* [Directions for this task]
Go through the data underneath and report how many lines hold the string "Viewport", giving only the number.

[Dataset excerpts]
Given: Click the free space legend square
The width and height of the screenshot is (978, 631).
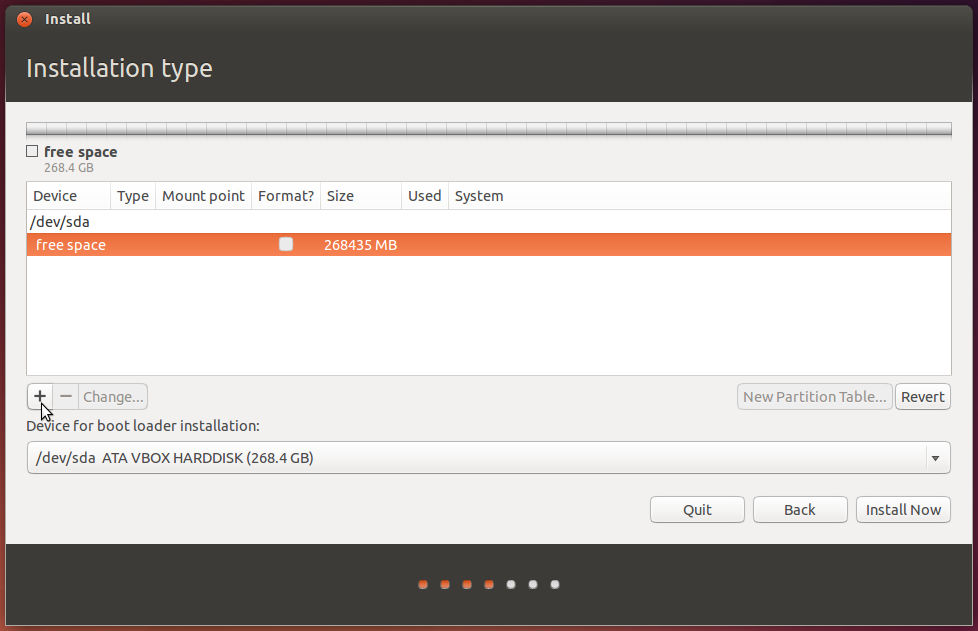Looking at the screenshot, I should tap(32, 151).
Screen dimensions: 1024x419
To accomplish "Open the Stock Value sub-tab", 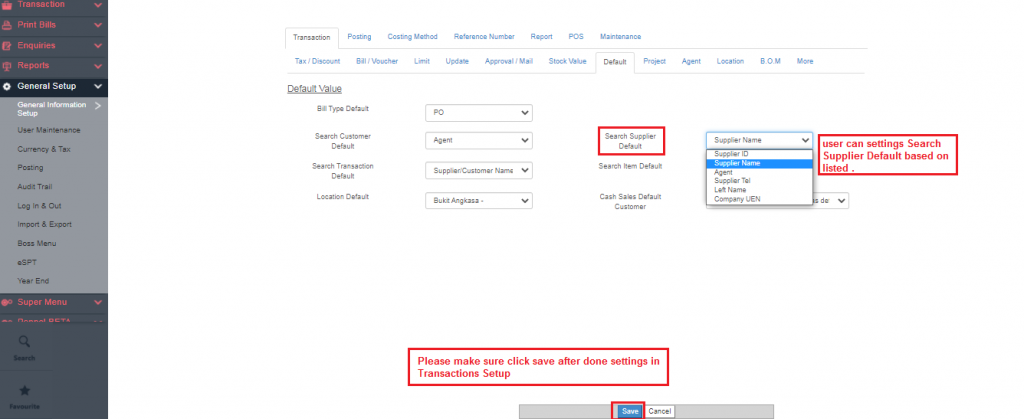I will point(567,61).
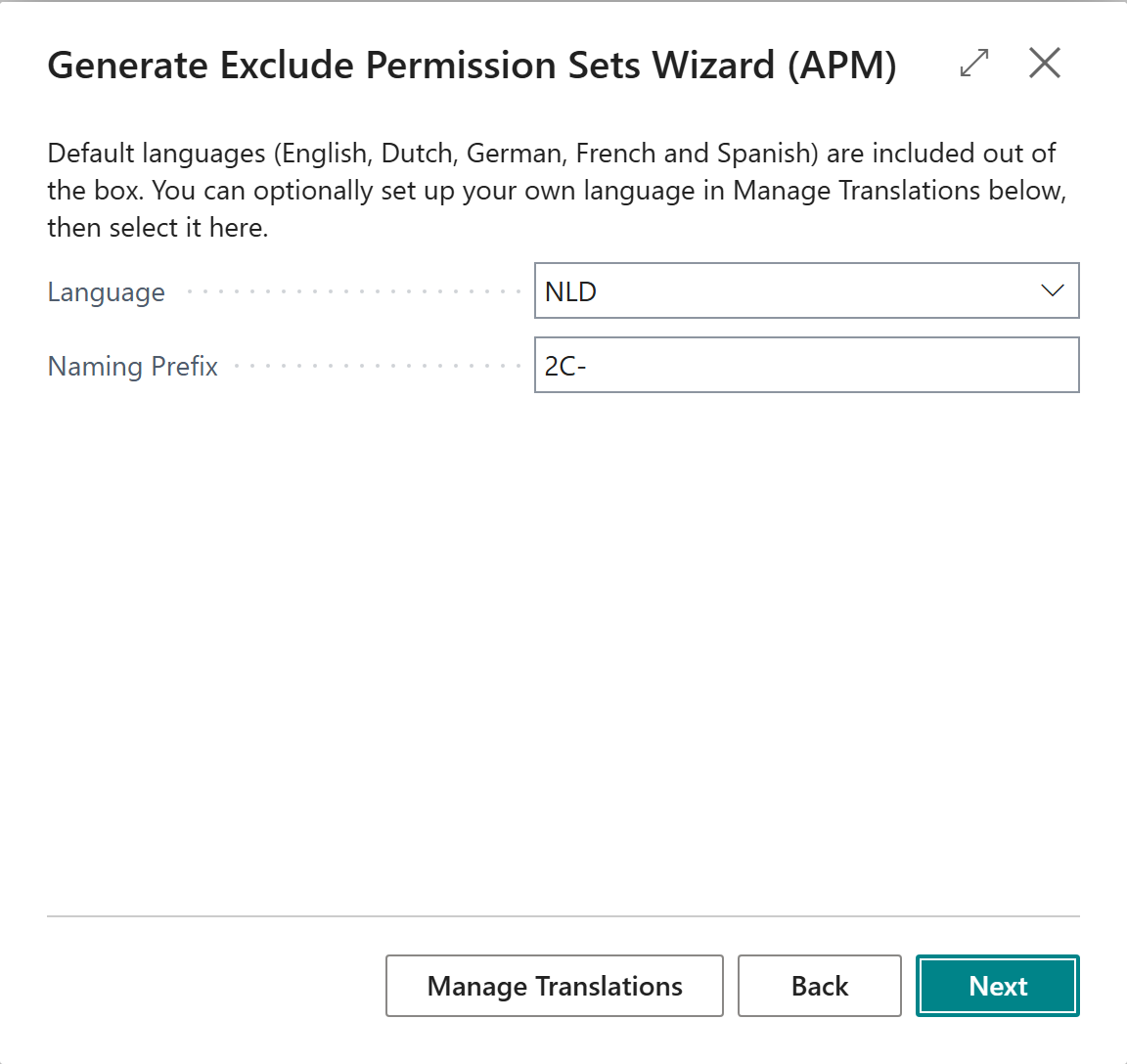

--

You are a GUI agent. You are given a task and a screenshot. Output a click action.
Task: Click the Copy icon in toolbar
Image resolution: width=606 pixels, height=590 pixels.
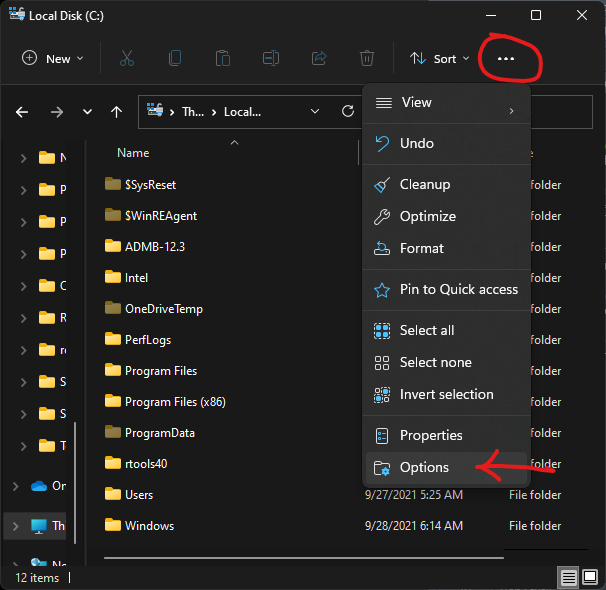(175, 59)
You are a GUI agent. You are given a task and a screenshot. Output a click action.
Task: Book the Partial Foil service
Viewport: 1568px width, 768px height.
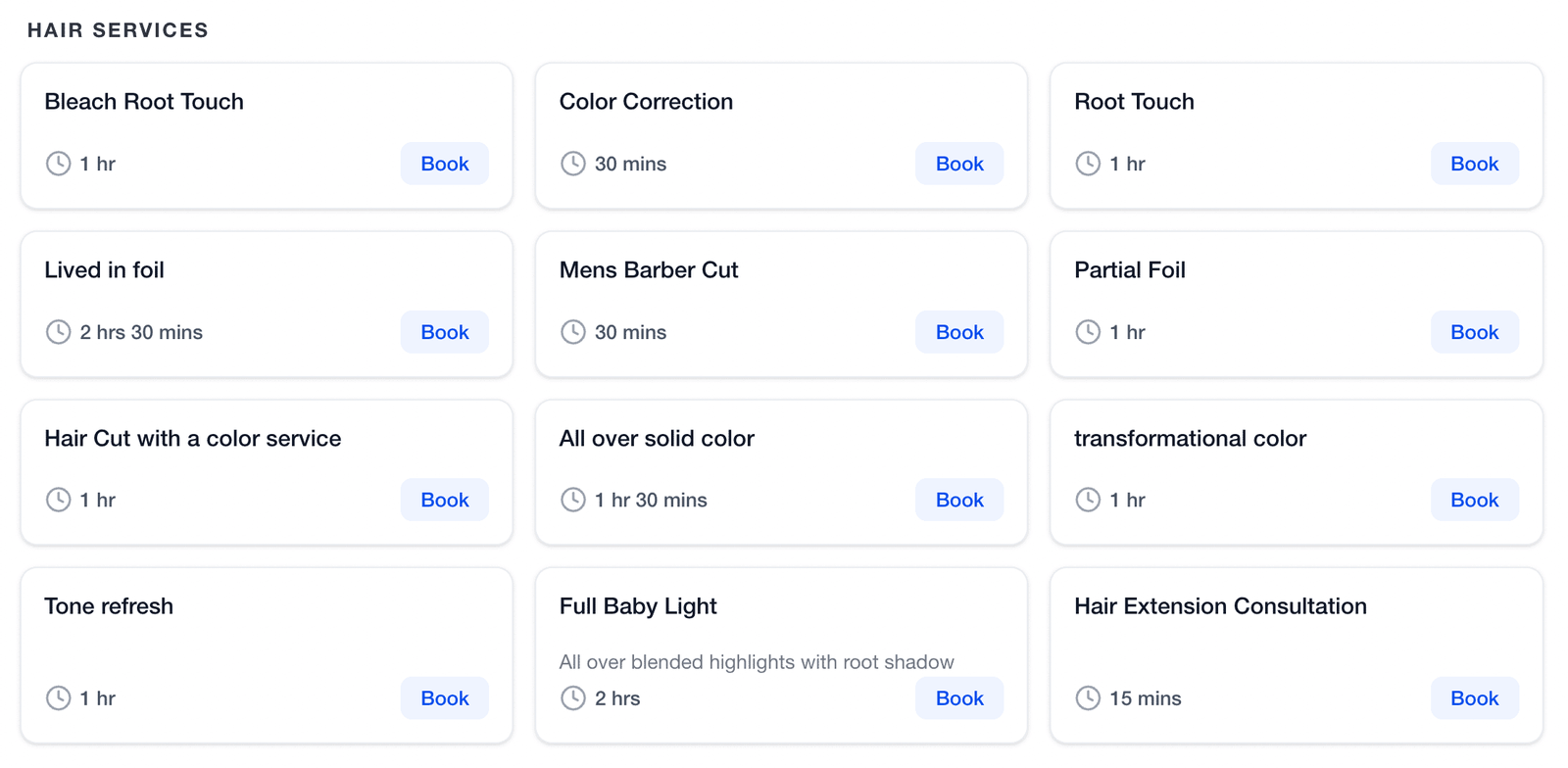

---

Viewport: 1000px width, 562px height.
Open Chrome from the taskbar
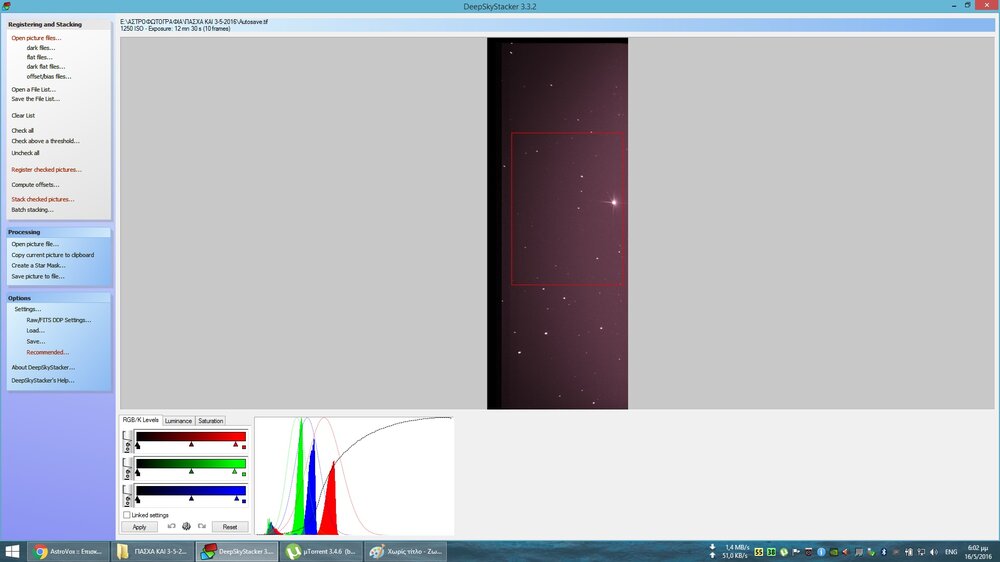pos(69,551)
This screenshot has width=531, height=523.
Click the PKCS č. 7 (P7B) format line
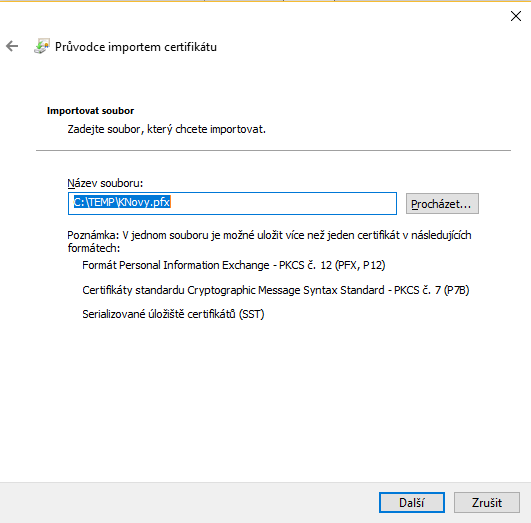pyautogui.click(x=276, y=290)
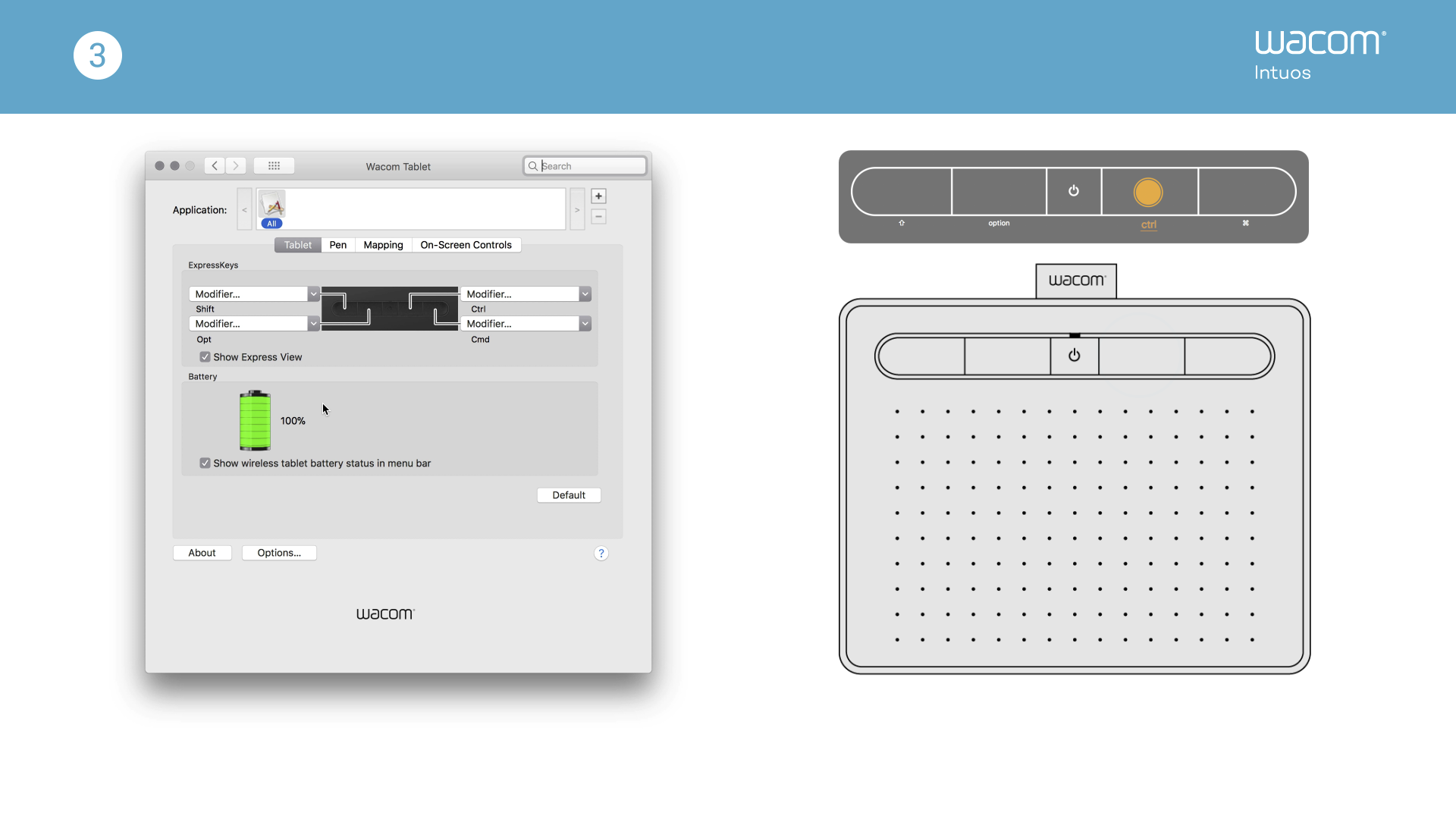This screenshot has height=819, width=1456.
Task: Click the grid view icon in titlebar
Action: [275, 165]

* [Solution for this problem]
2